Hidden behind massive ships at the Maritime Museum of San Diego, a Hawaiian flag flutters above a 61-foot double canoe lashed together with six miles of cords — the Hōkūle’a.
Three large oars and two sails sprout from the ship. Piled below the front sail are rocks from the Hawaiian islands and bundles of sage — gifts to offer spiritual protection.
Wooden guardians lashed to the back watch over the crew. When they are in Hawaii, Captain Bruce Blakenfeld said, they remove them — they don’t need the added protection when their home waters surround them.
Hōkūle’a models after ancient Polynesian vessels.
“When we were young, there were no canoes like this.
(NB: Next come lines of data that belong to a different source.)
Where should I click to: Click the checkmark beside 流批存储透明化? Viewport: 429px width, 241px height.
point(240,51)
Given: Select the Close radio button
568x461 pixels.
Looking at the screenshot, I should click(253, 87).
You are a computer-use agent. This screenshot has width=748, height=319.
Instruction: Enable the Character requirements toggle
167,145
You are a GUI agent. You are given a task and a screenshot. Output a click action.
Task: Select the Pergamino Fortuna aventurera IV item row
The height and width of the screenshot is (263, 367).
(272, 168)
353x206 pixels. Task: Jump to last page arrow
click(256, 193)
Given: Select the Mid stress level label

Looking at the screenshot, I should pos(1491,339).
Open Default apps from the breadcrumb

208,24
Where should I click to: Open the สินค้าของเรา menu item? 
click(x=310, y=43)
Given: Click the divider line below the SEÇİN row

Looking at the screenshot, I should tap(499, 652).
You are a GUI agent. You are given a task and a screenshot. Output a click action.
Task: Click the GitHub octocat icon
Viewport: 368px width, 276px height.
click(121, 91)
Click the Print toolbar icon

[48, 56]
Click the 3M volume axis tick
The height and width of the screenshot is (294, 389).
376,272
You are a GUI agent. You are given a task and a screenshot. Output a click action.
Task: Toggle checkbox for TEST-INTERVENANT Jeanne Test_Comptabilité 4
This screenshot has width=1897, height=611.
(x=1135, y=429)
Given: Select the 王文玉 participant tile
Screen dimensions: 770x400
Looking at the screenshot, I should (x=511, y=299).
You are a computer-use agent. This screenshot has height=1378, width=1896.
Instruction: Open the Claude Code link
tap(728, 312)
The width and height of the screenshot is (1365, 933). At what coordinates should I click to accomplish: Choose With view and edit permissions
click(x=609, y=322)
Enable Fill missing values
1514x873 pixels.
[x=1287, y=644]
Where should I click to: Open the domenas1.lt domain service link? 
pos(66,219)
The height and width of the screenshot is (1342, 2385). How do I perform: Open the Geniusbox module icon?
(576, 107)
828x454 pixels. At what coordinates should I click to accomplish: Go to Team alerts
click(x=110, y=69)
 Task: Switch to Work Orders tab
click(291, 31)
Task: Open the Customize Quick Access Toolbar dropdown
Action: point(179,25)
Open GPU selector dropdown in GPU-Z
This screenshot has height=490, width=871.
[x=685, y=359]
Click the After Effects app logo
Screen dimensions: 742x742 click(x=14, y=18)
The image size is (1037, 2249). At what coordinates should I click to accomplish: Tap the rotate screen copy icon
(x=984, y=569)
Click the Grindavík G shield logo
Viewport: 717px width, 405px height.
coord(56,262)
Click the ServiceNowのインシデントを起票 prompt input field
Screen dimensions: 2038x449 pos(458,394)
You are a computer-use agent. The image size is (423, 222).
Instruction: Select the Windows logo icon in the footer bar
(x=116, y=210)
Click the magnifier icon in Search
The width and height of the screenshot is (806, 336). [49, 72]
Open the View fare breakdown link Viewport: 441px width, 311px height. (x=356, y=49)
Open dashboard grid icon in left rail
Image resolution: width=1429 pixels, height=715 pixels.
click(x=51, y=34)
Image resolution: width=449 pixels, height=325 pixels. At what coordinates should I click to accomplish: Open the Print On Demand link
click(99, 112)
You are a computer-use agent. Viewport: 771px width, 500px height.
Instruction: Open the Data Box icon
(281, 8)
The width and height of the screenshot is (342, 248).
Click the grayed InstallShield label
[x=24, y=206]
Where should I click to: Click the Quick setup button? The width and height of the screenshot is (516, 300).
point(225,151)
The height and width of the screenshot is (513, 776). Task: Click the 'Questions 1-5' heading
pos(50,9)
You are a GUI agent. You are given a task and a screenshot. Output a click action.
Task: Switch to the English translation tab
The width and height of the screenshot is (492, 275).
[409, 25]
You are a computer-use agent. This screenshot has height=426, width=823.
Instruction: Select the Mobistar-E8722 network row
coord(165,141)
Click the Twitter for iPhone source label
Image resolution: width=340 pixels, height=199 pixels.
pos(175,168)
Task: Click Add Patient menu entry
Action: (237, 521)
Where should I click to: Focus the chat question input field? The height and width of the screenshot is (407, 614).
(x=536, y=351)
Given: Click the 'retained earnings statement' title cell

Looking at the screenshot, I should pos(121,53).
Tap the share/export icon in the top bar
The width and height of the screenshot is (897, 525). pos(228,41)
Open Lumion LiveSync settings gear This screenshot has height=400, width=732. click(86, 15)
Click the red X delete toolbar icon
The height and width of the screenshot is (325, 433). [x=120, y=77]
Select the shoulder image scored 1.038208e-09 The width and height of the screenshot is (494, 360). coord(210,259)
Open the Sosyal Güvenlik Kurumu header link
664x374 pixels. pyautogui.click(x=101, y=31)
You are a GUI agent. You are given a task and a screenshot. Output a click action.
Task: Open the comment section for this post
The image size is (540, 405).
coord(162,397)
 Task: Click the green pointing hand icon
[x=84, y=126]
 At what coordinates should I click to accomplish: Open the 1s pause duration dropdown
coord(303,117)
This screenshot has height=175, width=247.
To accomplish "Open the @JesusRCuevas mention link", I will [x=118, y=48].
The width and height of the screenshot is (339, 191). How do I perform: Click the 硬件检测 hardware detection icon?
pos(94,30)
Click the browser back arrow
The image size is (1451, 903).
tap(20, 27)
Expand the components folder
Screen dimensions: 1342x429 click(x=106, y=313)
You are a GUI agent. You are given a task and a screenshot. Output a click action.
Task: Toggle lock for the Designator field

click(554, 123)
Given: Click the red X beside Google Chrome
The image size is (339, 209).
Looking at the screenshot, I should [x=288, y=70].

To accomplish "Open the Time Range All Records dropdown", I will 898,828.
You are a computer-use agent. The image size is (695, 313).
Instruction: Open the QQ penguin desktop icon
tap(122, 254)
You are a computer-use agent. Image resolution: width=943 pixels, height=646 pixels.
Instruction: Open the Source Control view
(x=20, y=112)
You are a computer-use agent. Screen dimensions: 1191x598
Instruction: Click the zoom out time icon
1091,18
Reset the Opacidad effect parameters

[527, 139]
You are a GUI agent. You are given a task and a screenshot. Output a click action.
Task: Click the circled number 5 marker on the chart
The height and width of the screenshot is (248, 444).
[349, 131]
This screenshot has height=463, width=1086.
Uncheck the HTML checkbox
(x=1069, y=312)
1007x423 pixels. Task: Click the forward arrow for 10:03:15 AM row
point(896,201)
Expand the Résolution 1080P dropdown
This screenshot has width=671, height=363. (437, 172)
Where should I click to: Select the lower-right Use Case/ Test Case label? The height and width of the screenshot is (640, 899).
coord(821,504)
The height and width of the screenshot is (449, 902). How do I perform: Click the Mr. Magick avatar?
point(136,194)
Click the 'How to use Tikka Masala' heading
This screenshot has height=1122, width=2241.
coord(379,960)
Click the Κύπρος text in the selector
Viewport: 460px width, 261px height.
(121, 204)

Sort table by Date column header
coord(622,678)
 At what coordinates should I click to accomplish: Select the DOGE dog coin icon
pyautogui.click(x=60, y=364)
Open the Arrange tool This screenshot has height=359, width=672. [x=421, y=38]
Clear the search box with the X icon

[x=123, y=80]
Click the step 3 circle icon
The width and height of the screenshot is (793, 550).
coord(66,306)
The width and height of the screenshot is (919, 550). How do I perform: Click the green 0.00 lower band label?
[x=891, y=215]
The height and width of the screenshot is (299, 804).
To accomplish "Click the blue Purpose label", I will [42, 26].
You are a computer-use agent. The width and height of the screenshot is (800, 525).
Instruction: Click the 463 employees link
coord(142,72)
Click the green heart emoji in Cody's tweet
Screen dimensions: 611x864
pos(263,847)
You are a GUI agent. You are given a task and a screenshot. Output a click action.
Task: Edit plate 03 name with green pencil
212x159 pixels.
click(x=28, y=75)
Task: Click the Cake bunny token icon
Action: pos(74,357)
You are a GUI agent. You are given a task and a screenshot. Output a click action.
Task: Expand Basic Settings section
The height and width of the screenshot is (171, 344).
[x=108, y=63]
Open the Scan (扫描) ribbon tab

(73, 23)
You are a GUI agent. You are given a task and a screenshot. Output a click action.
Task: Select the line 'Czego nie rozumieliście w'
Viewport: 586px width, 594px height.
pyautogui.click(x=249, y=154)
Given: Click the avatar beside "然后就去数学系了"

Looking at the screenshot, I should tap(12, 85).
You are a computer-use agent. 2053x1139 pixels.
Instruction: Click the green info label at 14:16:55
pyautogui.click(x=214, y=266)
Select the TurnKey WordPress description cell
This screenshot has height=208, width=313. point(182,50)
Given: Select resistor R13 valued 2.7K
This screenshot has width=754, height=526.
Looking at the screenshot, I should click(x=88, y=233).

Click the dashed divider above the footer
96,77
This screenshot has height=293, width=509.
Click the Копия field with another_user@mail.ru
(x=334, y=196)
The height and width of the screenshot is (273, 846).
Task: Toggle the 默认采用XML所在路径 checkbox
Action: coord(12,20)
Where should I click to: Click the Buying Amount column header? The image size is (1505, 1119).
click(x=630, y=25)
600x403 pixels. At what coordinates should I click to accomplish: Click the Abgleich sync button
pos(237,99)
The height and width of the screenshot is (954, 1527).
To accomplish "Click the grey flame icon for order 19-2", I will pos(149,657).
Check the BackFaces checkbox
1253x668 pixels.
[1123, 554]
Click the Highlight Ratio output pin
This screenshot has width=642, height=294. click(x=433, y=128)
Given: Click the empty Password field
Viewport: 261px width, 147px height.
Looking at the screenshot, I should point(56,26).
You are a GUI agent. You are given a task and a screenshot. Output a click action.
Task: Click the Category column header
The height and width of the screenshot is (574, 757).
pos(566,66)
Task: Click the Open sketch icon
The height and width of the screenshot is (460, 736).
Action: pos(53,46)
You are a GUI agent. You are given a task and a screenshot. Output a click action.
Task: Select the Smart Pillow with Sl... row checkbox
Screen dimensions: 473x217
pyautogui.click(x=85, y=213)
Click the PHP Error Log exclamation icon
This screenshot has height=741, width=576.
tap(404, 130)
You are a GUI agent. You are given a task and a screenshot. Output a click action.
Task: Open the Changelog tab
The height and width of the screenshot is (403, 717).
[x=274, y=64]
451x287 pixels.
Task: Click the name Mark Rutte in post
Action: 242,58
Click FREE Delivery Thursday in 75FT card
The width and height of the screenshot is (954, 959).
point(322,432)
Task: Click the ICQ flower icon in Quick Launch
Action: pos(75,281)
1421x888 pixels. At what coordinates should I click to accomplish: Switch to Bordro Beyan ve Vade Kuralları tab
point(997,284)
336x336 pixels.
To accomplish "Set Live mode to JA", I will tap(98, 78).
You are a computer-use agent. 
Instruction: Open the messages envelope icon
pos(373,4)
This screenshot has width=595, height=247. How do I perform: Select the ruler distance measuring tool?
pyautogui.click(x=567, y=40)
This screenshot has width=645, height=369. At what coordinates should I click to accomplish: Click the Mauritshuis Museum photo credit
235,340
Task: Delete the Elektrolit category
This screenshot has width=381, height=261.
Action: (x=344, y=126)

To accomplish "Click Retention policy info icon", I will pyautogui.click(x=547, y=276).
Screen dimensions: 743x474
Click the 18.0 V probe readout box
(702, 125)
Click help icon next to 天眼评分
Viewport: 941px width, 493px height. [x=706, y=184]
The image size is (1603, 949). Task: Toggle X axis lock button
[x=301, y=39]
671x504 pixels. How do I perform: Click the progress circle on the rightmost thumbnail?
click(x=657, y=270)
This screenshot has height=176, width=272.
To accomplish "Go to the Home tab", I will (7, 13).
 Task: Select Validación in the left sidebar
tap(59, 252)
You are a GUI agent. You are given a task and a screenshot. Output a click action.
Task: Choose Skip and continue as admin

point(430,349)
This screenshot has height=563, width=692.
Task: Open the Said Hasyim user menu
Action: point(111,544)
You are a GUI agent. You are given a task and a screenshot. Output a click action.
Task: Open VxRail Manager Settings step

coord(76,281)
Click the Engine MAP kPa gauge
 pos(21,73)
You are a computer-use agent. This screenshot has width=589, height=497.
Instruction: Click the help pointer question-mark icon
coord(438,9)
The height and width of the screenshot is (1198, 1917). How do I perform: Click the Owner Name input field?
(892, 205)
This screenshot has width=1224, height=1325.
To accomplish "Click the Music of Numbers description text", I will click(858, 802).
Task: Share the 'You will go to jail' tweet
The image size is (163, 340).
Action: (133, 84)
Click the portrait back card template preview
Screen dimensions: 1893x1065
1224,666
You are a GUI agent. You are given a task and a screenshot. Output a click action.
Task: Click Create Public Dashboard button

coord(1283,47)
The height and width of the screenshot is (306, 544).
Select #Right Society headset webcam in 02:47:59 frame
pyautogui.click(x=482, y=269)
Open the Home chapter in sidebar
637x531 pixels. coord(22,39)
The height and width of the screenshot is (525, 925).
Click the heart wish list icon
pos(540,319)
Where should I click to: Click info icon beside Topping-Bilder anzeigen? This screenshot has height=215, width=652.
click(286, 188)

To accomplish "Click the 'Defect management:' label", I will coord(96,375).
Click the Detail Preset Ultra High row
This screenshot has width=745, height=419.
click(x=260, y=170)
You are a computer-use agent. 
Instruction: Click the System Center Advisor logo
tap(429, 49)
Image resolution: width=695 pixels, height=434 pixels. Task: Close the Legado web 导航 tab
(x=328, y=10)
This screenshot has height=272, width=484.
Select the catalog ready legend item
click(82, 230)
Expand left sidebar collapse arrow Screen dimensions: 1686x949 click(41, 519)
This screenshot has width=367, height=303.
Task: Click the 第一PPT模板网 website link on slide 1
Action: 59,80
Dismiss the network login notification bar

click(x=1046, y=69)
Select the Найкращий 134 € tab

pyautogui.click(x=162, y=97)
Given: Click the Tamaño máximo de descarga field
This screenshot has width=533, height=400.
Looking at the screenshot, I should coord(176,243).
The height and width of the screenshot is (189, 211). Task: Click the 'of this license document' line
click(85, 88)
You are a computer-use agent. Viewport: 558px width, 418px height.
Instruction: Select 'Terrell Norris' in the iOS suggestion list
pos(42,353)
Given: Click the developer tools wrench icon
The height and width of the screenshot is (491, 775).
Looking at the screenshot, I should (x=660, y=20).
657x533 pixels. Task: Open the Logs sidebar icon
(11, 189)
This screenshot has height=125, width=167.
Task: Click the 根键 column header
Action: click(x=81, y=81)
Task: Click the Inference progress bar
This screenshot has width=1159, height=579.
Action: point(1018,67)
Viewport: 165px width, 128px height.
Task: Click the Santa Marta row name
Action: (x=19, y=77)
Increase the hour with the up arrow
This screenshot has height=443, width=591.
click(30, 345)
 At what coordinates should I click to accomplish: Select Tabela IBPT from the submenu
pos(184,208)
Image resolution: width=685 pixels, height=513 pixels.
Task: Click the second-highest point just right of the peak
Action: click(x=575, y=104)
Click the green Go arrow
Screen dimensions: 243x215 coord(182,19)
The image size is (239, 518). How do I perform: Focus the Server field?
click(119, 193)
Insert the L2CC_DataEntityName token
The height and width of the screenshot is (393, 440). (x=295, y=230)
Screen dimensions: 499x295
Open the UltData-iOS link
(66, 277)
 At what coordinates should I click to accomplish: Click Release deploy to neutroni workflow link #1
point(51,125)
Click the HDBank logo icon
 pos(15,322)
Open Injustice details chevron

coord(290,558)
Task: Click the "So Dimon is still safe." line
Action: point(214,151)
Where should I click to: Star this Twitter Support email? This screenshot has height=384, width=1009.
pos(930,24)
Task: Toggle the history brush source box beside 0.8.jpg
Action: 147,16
They were just stories,” Blakenfeld said.
He’s sailed the boat for over 45 years.
“All of this was created at a time in Hawaii when the culture, the Hawaiian culture, was still at a low point,” Blankenfeld said. “The Hawaiian culture had just been relegated to past tense.”
The builders brought the voyaging canoe out of history books and back onto the waves in 1975, during what was known as the Hawaiian Renaissance.
Alongside the resurgence of hula dance and slack key music, voyaging once again became a way of recapturing a tradition erased by colonizers.
“When all of us who had been educated in a Western model thought about learning 200 stars and guiding a canoe across a vast expanse of 2,500 miles — guided by the stars, the ocean swells, seabirds and everything like that — we basically looked at each other and said, ‘Yeah, I don't think so,” Blankfeld remembered. “It was like something, in our minds, so impossible.”
But 200,000 miles later, they’re still going. The Hōkūle’a even completed a four-year voyage around the world in 2017, skirting around pirates in the Indian Ocean and weathering storms off the Cape of Good Hope.
Their mission is bigger than just logging miles. They share to keep the ancient knowledge alive.
Names of crew members who have died cover the sides of the boat. Among them is Eddie Aikau, a famous surfer who died trying to swim for help after the boat flipped over in 1978. Many others were elders.
“It's just a matter of hanging out long enough to help teach for the next generation,” Blankenfeld said.
The ten-person crew navigates using the same methods as their ancestors, who crossed the ocean centuries before Columbus.
The boat’s sides are marked with lines to determine the angle of the stars. Everything from the shapes of the clouds and waves to the seaweed below help them navigate.
San Diego is their last stop on their most recent trip — down the west coast from Alaska — before returning to Hawaii.
They plan to ship the boat back to Honolulu before sailing it to Maui, where they hope to show aloha to crew members who are still recovering from the wildfires.